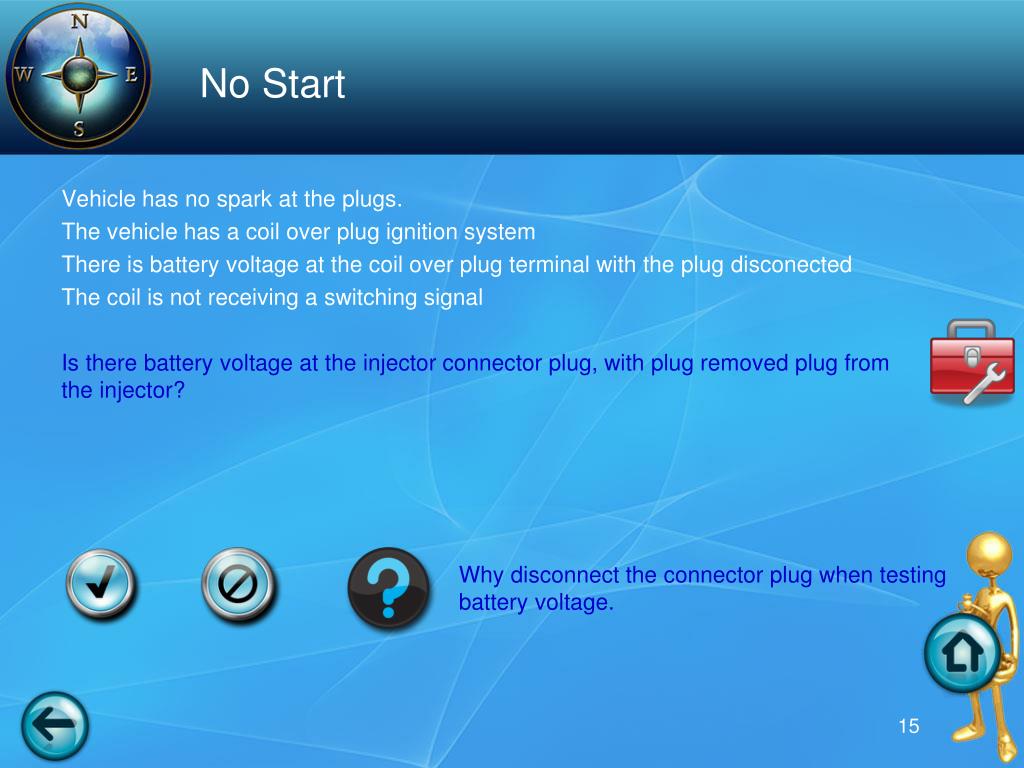The image size is (1024, 768).
Task: Click the blue question mark help icon
Action: (x=389, y=588)
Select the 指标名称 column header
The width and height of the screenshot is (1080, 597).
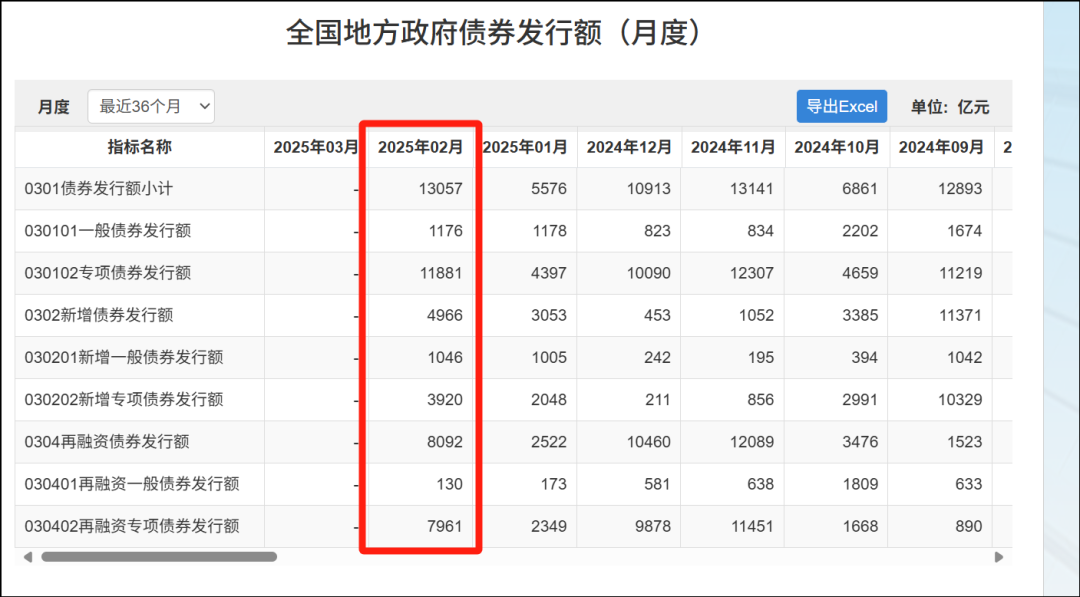click(x=140, y=147)
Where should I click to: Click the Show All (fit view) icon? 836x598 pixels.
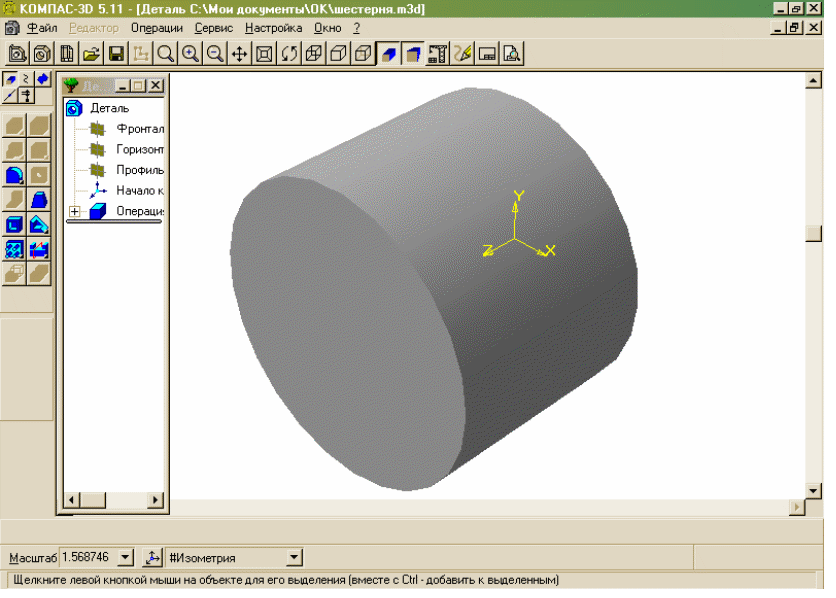tap(265, 54)
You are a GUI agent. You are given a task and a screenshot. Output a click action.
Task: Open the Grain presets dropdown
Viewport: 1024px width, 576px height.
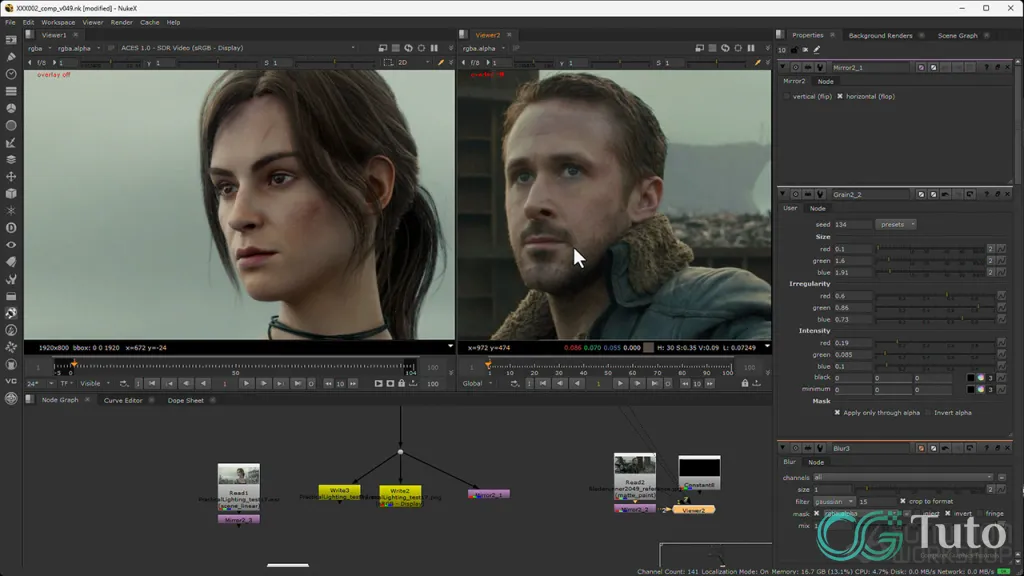(x=896, y=224)
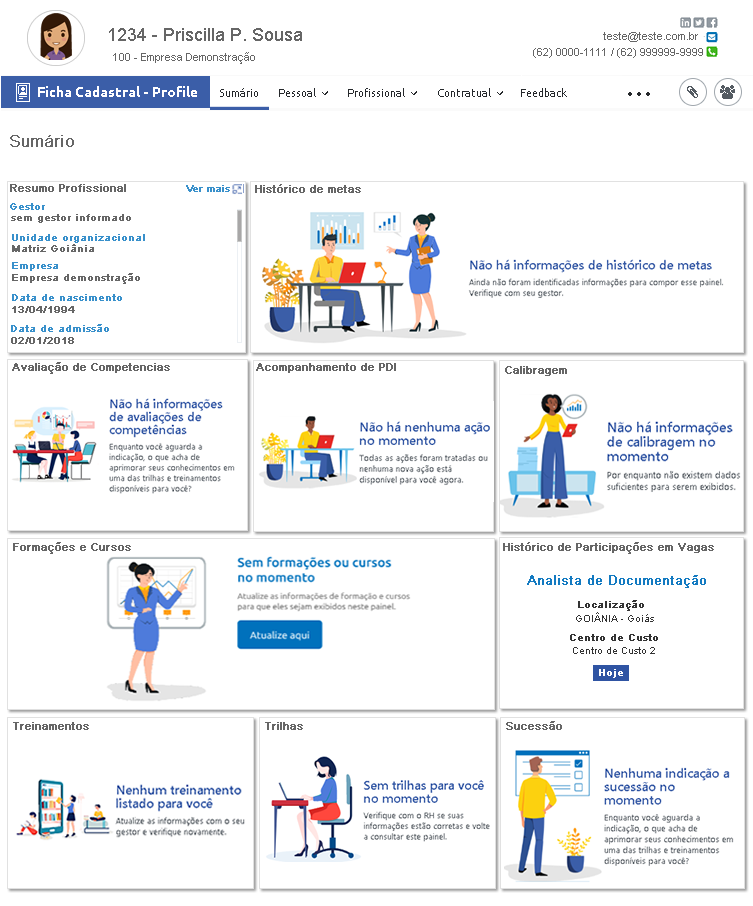
Task: Open attachments with the paperclip icon
Action: point(693,93)
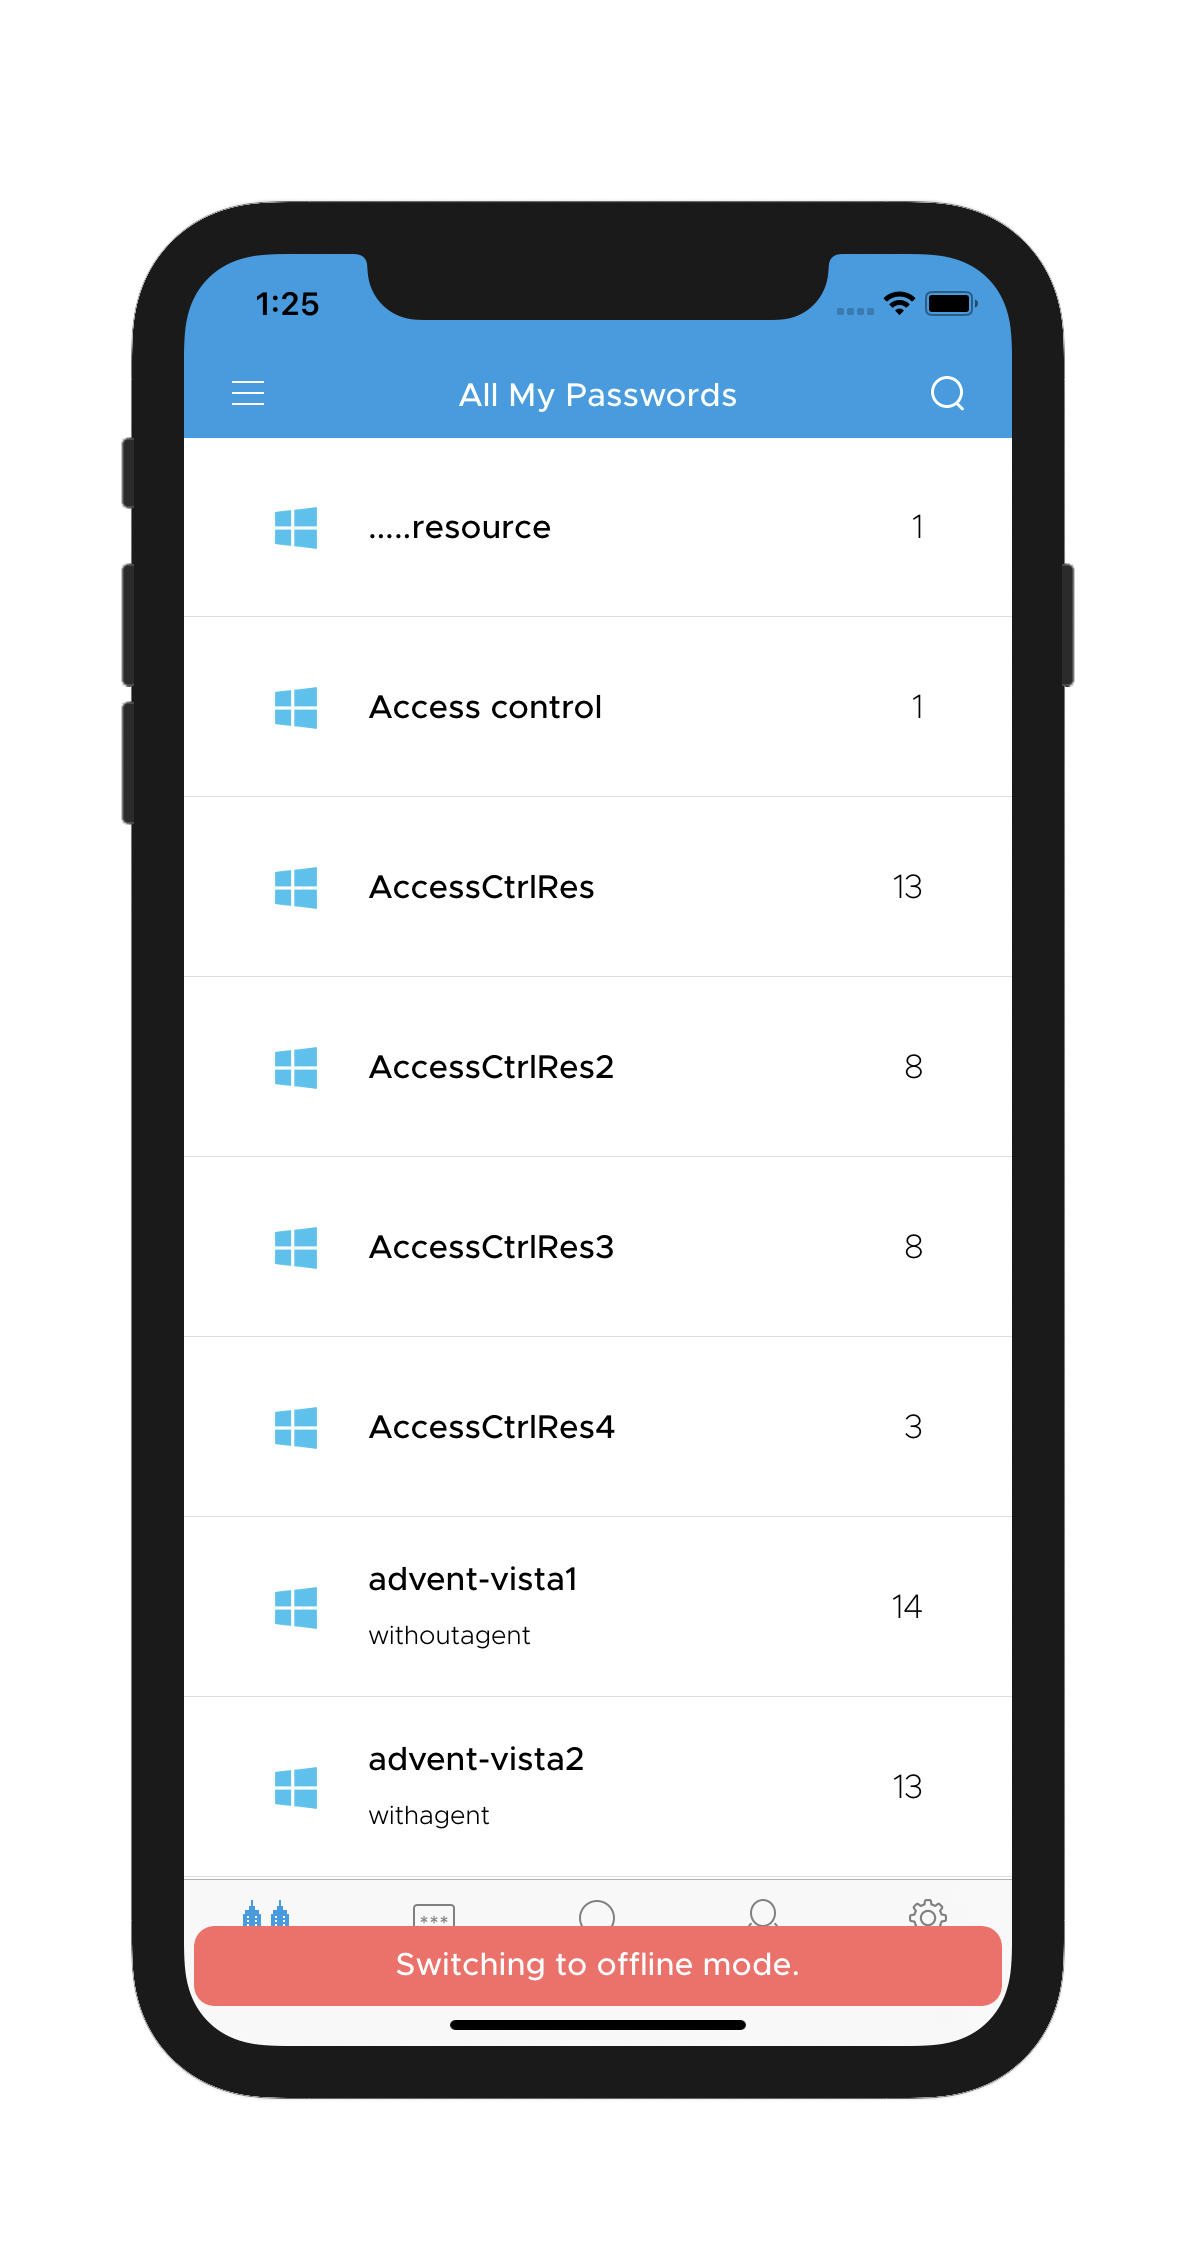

> _WHAT YOU WILL DO_:
Please output only the lines running from the one that holds "The width and" through the last line of the entries, both ends included, without any images.

> _ANSWER TO THIS TASK_:
The width and height of the screenshot is (1080, 597).
click(x=140, y=147)
Where should I click to: Click the Show All (fit view) icon? 836x598 pixels.
tap(265, 54)
You are a GUI agent. You are given a task and a screenshot. Output a click action.
Task: Open the Grain presets dropdown
Viewport: 1024px width, 576px height.
(x=896, y=224)
Task: Open attachments with the paperclip icon
Action: point(693,93)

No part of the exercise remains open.